Another ally of Aernout Mik’s counter-news style is the much more recent Maidan (2014), a documentary on the protests of Kiev’s Independence Square (Maidan Nezalezhnosti) of the past year. While the protests only hit the headlines at times when clashes turned violent, Ukranian filmmaker Sergei Loznitsa’s camera stays with the protestors through the months of routine singing and simply being as two humdrum but crucial acts of solidarity. When violence does erupt halfway, the camera remains calmly static, treating all matters of carnage in the same way it patiently studied the moments of inactivity. Loznitsa’s ethical and considered approach to filming violence sharply contrasts with the inane attractions to brutality in modern media.

antoine in car film still
Ming of Harlem (2014)

Outside of Aernout Mik’s curated section, Paradocs programmers screened Ming of Harlem: 21 Stories in the Air (2014), a real-life tale strangely reminiscent of the fictional Life of Pi. In 2003, New Yorker Antoine Yates was arrested for recklessly keeping a Bengali tiger and alligator in his Harlem apartment. While news cameras emphasised the eccentricities of Yates, British filmmaker Phillip Warnell provides an impressionistic portrait of the man as he reminisces on his intimate moments with the beast out of the backseat window of a moving car. Asking no questions, Warnell allows his protagonist to speak as he feels in a quietly sober approach that counters the targeted questions of news reporters, some of which feature as archival footage in the film.

True Finn (2014)
True Finn (2014)

# How to complete this task
Write out the passage on the documentary films word for word, starting at "Outside of Aernout" and ending at "in the film.".

# Data entries
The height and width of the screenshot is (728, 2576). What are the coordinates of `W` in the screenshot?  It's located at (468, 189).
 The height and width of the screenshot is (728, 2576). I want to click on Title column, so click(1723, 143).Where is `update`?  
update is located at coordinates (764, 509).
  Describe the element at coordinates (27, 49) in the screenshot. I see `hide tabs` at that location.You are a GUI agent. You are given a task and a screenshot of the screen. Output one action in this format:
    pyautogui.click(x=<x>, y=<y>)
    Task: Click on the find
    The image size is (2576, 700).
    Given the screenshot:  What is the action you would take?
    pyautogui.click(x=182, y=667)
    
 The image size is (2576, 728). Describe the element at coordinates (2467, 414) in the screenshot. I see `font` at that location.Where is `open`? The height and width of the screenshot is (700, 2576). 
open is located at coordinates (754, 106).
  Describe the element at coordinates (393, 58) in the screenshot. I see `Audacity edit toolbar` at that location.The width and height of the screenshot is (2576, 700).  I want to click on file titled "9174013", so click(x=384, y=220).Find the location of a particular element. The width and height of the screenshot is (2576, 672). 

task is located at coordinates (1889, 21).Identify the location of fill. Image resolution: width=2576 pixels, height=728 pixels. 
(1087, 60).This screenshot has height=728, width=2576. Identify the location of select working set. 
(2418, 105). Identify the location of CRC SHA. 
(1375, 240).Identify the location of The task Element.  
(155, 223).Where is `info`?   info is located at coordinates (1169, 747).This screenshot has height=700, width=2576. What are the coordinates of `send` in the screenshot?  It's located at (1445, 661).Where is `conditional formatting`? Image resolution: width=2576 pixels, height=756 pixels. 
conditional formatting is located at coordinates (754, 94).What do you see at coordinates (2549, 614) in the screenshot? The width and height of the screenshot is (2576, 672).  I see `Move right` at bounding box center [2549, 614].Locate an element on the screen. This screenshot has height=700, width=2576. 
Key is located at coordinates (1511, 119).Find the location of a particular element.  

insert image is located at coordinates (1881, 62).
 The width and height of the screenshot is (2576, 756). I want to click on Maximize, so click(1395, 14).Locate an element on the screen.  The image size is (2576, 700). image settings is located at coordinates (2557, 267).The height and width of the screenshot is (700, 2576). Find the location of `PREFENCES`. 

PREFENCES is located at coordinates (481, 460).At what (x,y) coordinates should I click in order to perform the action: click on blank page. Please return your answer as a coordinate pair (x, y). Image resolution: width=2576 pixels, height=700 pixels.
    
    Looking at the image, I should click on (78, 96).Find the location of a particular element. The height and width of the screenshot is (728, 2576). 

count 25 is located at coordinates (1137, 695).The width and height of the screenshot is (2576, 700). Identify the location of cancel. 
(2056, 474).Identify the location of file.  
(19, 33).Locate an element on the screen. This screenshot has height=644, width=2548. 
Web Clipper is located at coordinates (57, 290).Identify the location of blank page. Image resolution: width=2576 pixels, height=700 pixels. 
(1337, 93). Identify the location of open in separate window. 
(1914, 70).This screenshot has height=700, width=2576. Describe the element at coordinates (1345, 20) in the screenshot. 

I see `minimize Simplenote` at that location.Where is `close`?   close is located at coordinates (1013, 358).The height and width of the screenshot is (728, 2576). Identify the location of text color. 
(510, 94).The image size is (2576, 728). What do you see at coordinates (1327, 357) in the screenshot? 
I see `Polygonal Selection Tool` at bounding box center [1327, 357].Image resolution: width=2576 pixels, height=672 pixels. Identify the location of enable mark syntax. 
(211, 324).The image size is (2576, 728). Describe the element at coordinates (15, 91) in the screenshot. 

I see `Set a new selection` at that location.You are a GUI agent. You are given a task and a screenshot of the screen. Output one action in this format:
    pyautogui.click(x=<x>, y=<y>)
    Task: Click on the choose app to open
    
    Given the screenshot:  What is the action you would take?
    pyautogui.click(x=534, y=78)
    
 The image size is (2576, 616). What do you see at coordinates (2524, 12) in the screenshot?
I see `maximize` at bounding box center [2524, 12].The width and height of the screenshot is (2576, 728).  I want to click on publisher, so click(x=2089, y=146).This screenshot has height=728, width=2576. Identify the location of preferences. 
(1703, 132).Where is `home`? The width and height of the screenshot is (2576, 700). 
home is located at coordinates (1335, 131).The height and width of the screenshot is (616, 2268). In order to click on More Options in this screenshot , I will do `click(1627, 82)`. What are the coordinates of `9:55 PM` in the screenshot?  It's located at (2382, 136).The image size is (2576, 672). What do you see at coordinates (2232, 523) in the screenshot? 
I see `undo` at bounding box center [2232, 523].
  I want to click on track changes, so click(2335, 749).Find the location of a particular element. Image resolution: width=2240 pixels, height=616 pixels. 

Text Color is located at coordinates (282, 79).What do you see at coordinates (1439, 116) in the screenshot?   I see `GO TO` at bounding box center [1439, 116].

# Answer to this exercise
Outside of Aernout Mik’s curated section, Paradocs programmers screened Ming of Harlem: 21 Stories in the Air (2014), a real-life tale strangely reminiscent of the fictional Life of Pi. In 2003, New Yorker Antoine Yates was arrested for recklessly keeping a Bengali tiger and alligator in his Harlem apartment. While news cameras emphasised the eccentricities of Yates, British filmmaker Phillip Warnell provides an impressionistic portrait of the man as he reminisces on his intimate moments with the beast out of the backseat window of a moving car. Asking no questions, Warnell allows his protagonist to speak as he feels in a quietly sober approach that counters the targeted questions of news reporters, some of which feature as archival footage in the film.